** Begin Source excerpt **
Philosophy Resources for Undergraduates

The following tips, advice, and resources have been compiled by the Department of Philosophy’s staff and faculty on the St. George campus. However, students may also find it useful to peruse the resources compiled by our other campus departments, UTM Philosophy and UTSC Philosophy, many of which apply to philosophy students across the board.

Philosophy requires understanding, analysis, and criticism of issues and problems that are central to human life. It involves sensitive and critical reading of philosophical writings and one’s own discussion, both in dialogue with others and in written form. Hence philosophical reading, debate and writing are the central tools of the discipline – demanding a critical approach, analysis, and understanding.

The Department of Philosophy works to ensure that each philosophy student can acquire the skills and resources he or she needs to become a better philosopher, as a reader, as a discussant and most of all as a writer.

Here are some useful resources:

Advice on Writing in Philosophy

The following documents  are adapted from course handouts prepared by philosophy instructors. While they contain much valuable advice, they cannot, and are not intended to, replace the instructions you receive from your instructors in your philosophy courses.

General advice on academic writing, as well writing in other disciplines, can be found at Writing at the University of Toronto.

On Plagiarism and Using Secondary Sources

Honesty in Scholarship

Plagiarism means taking material written by another and offering it as one’s own. The copied matter may range from a few sentences to a whole paper copied from another student or from a book or journal.
** End Source excerpt **
** Begin Data extract **
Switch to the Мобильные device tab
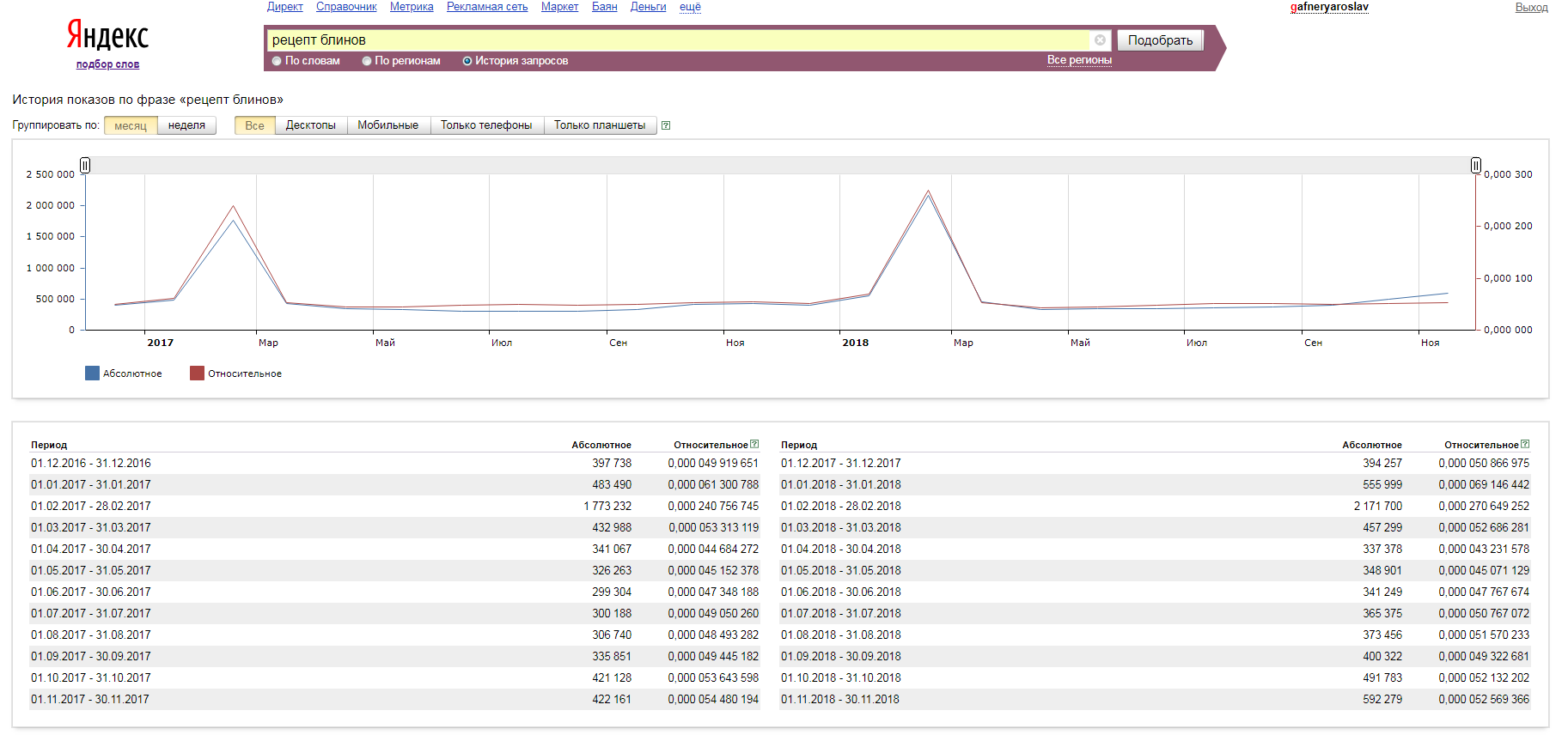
** End Data extract **
*Problem set:*
1) From the philosophy resources page, output the passage starting at "The following tips, advice, and" and ending at "analysis, and understanding.", word for word.
2) Go on with the philosophy resources page, picking up after its final sentence.

*Solved tasks:*
1)
The following tips, advice, and resources have been compiled by the Department of Philosophy’s staff and faculty on the St. George campus. However, students may also find it useful to peruse the resources compiled by our other campus departments, UTM Philosophy and UTSC Philosophy, many of which apply to philosophy students across the board.

Philosophy requires understanding, analysis, and criticism of issues and problems that are central to human life. It involves sensitive and critical reading of philosophical writings and one’s own discussion, both in dialogue with others and in written form. Hence philosophical reading, debate and writing are the central tools of the discipline – demanding a critical approach, analysis, and understanding.

2)
Very few students are dishonest, trying to get credit without any mental effort. Once in a while a student is playing the ancient game of putting something over on the instructor, in part at least to see if it can be done. More often, at least in beginning courses, the motives are more complex. Students who plagiarize may be so scared or so befogged in what is a difficult or puzzling course that they resort to the only way they see of getting a desired grade. And sometimes students do not understand what rights they have in using the materials of others or in receiving help.

Occasionally students think that they are justified in plagiarizing. For instance, it is said that plagiarism, if it hurts anyone, only hurts the plagiarist, or it is purely a matter of individual judgement whether to copy or purchase an essay. Or it is held that plagiarism is corrupt only within a system of evaluation involving grades, and this system is itself bad.

Students who hold either of these views are seriously mistaken. The overall effect of widespread plagiarism is that standards for A and B essays tend to become higher, due to the inordinate circulation of first-class work. The effect is that students who struggle to develop their ideas in an essay get lower marks than they might otherwise receive were it not for the existence of fellow students whose main abilities reside in paying money or copying texts.

So long as some method of evaluating student performance in philosophy courses exists (and there seems no prospect of its abolition) then plagiarism is a form of misrepresentation or fraud: the false claim that work presented for evaluation is one’s own. If no evaluation system existed then plagiarism would still be a mistake in that plagiarists forsake one of the main ways of advancing their thought and their ability to communicate ideas.

Plagiarism represents the failure of the student in the fundamental purposes of a philosophy course: critical examination and careful expression of one’s own ideas.  Mere copying of the work of others is the most complete failure possible.

Comic strip about plagiarism.

Students who are afraid or puzzled should go at once to their instructor and discuss the situation frankly, the reasons for difficulties, the present faults in their work, and ways to overcome them. Serious effort intelligently directed will generally bring improvement. And students who are moving in the right direction, even if moving slowly, are doing something important. Students who have not learned how to handle material obtained from reading and study need guidance in the fundamentals of study and scholarship.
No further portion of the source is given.